The girl rose and made him a polite bow. "I am Sabine Delburg," she
announced. He bowed also--and then she went into a peal of silvery
laughter that seemed to contain all the glad notes of spring and youth.
"Oh, this is fun! and I--I should like some tea!" She caught sight of
herself in an old mirror, which stood upon a commode. "Goodness,
what a guy I look! Why didn't you tell me that my hat was crooked!"
She settled it straight, and began searching for a handkerchief up her
sleeve and in her belt, but none was to be found.
So Mr. Arranstoun handed her a clean one he chanced to have in his
pocket. "I expect you want to wipe the smudge of dirt off your face," he
hazarded.
She took it laughing, and showing an even row of beautiful teeth
between red, full baby lips.
"You are the owner of this castle," she went on, as she gave firm rubs at
the velvet pink cheeks. "That must be nice. You can do what you like, I
suppose," and here a sigh of regret escaped and made her voice lower.
"I wish I could," Mr. Arranstoun answered feelingly.

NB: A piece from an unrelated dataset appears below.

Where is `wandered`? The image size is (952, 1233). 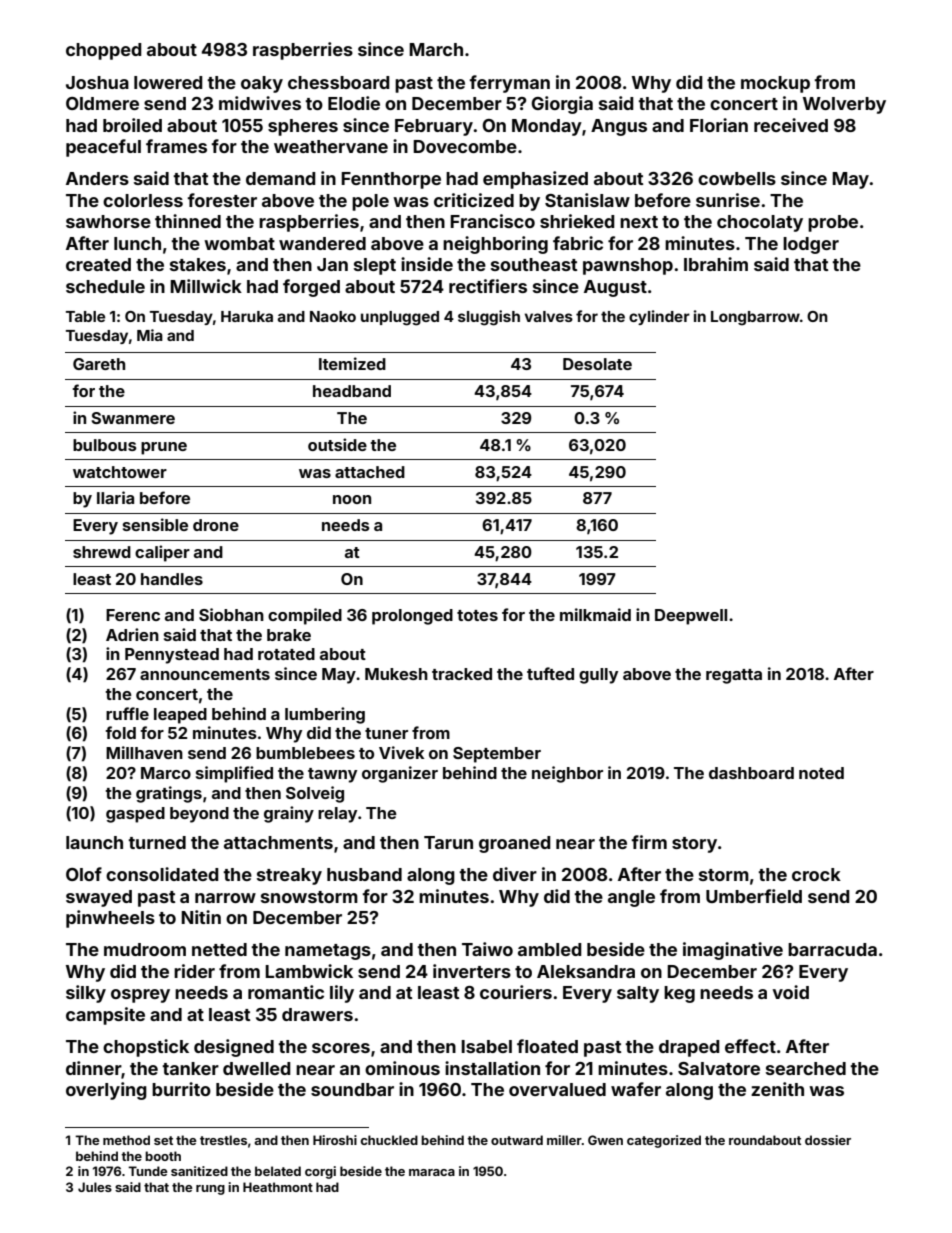 wandered is located at coordinates (322, 243).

"Well, if I were a man, I would!"
"What would you do?"
She turned and faced him, while she said, with extreme solemnity:
"I should never marry Mr. Greenbank."

Michael laughed.
"I don't suppose you would if you were a man!" At this moment, a
footman answered the bell. "Bring tea, please," his master ordered,
inwardly amused at the servant's astonished face, and then when they
were alone again, he continued his sympathetic questioning.
"Who is Mr. Greenbank? You had to flee from him--you said he was
horrid, I believe?"
Miss Delburg had removed her hat, and was trying to tidy her hair
before readjusting it; she had the hat-pin in her mouth, but took it out to
answer vehemently:
"So he is, a pig! And I went and got engaged to him this morning! You
see," turning to the glass again, quite unembarrassed, "I can't get my
money until I am married--and Uncle is so disagreeable, and Aunt
Jemima nags all day long, and it was left in Papa's will that I was to
live with them--and I don't come of age until I am twenty-one, but I can
get the money directly if I marry--I was seventeen in May, and of
course no one could stand it till twenty-one! Mr. Greenbank is the only
person who has asked me, and Aunt Jemima says no one else ever will!
I have been out of the Convent for a whole month, and I can't bear it."
Michael was beginning really to enjoy himself. She was something so
fresh, so entirely different to anything he had ever seen in his life
before. There was nothing of shyness or awkwardness in her manner, as
any English girl would have shown. She was absolutely at ease, with a
childish, confiding innocence which he saw plainly was real, and not
put on for his benefit. It was almost incredible in these up-to-date days.
A most engaging morsel of seventeen summers, he decided, as he
answered with over-grave concern:
"What a hard fate!--but you have not told me yet why you ran away!"